When making a claim against an insurance policy, knowing what the policy says is important to an insurance attorney. Virtually all policies have as a condition to payment, the requirement that you cooperate with their investigation of the claim.
The 1994, Texas Supreme Court opinion styled, Hernandez v. Gulf Group Lloyds, makes clear that an insurance contract may impose conditions on the insured. Most policies require that notice of the claim be given to the insurance company and that the insured cooperate with the investigation. Sometimes, just calling and reporting the claim is not enough. An insured may be required to file a formal proof of loss. When a party to the insurance contract commits a material breach or the contract, the other party is discharged or excused from any obligation to perform under the contract. The Court in the Gulf Group opinion explained this way:
In determining the materiality of a breach, courts will consider, among other things, the extent to which the nonbreaching party will be deprived of the benefit that it could have reasonably anticipated from full performance … The less the noon-breaching party is deprived of the expected benefit, the less material the breach ….
The other factors courts consider in determining the materiality of a breach are: (i) the extent to which the injured party can be adequately compensated for the part of that benefit of which he will be deprived; (ii) the extent to which the party failing to perform or to offer to perform will suffer forfeiture; (iii) the likelihood that the party failing to perform will cure his failure, taking account of all the circumstances including any reasonable assurances; (iv) the extent to which the behavior of the party failing to perform or to offer to perform comports with standards of good faith and fair dealing.
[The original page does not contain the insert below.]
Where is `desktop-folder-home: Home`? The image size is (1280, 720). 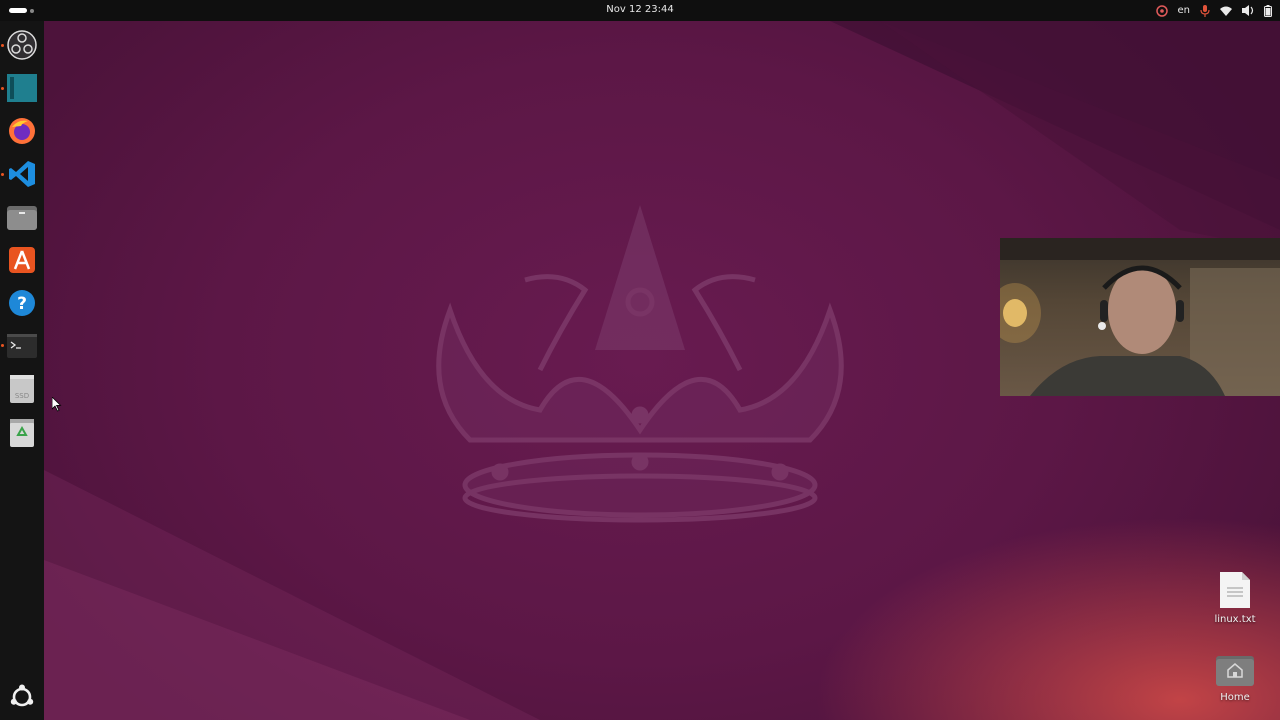 desktop-folder-home: Home is located at coordinates (1235, 680).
As an example, in Gulf Group, an insured/underinsured motorist policy required that the insured obtain the insurer’s consent to settle with the negligent driver. The reason for this was to let the insurer protect its subrogation rights. An insured’s settlement without consent from the insurer was not material and thus did not relieve the insurer of its obligation to pay, when the subrogation rights had no value.
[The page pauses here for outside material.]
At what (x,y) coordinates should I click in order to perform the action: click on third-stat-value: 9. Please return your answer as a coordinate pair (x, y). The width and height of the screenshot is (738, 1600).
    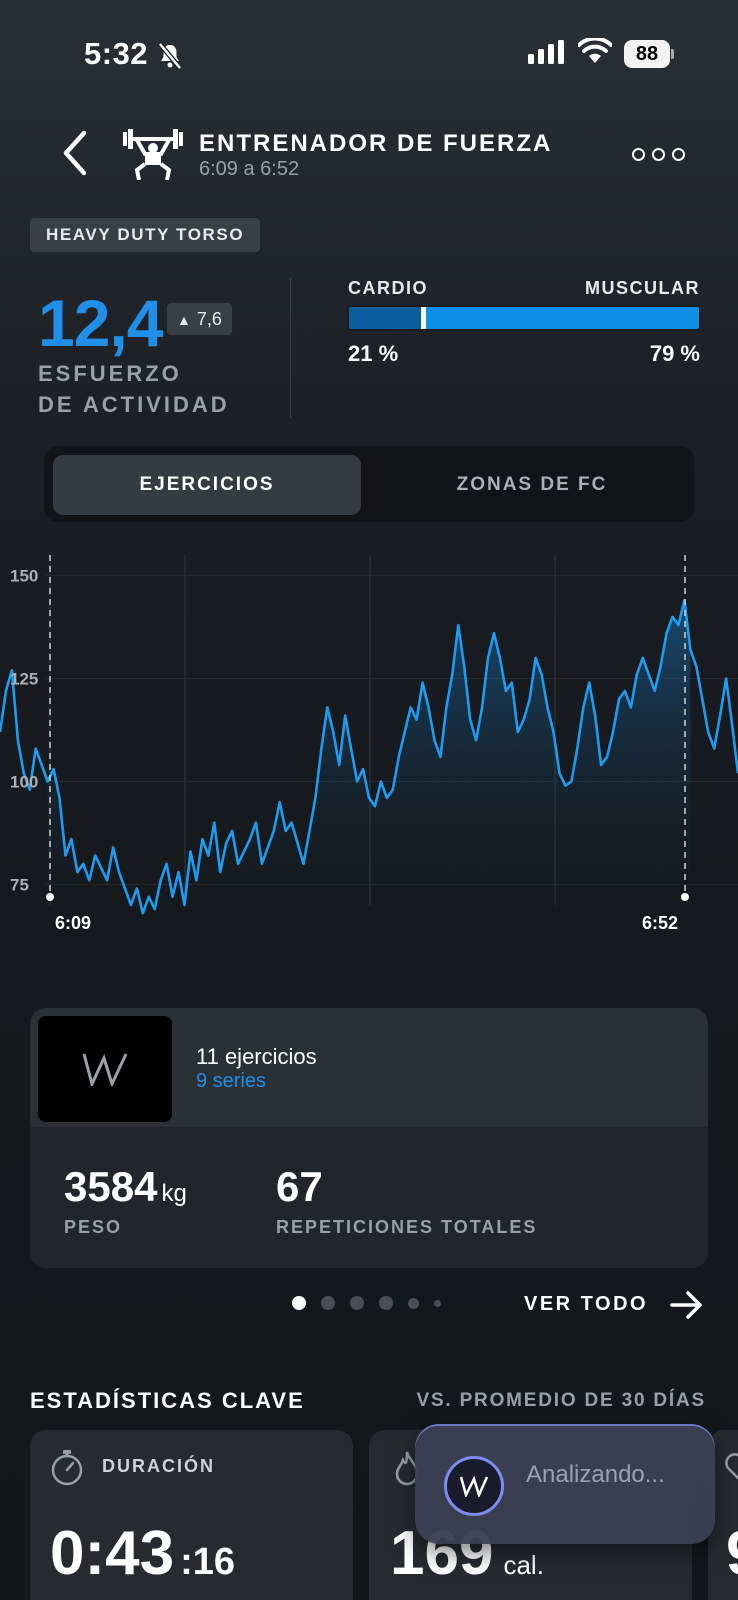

Another example, in the 1993, Texas Supreme Court opinion styled, Liberty Mutual Insurance Co. v. Cruz, a liability insurance policy required that the insured give prompt notice of any suit. The insured did not give notice to the insurer until after a default judgment was rendered against the insured. This breach was material because it prejudiced the insurer by denying its opportunity to answer for the insured and litigate the merits of the suit or to appeal any adverse judgment. The breach relieved the insurer of its obligations under the insurance contract.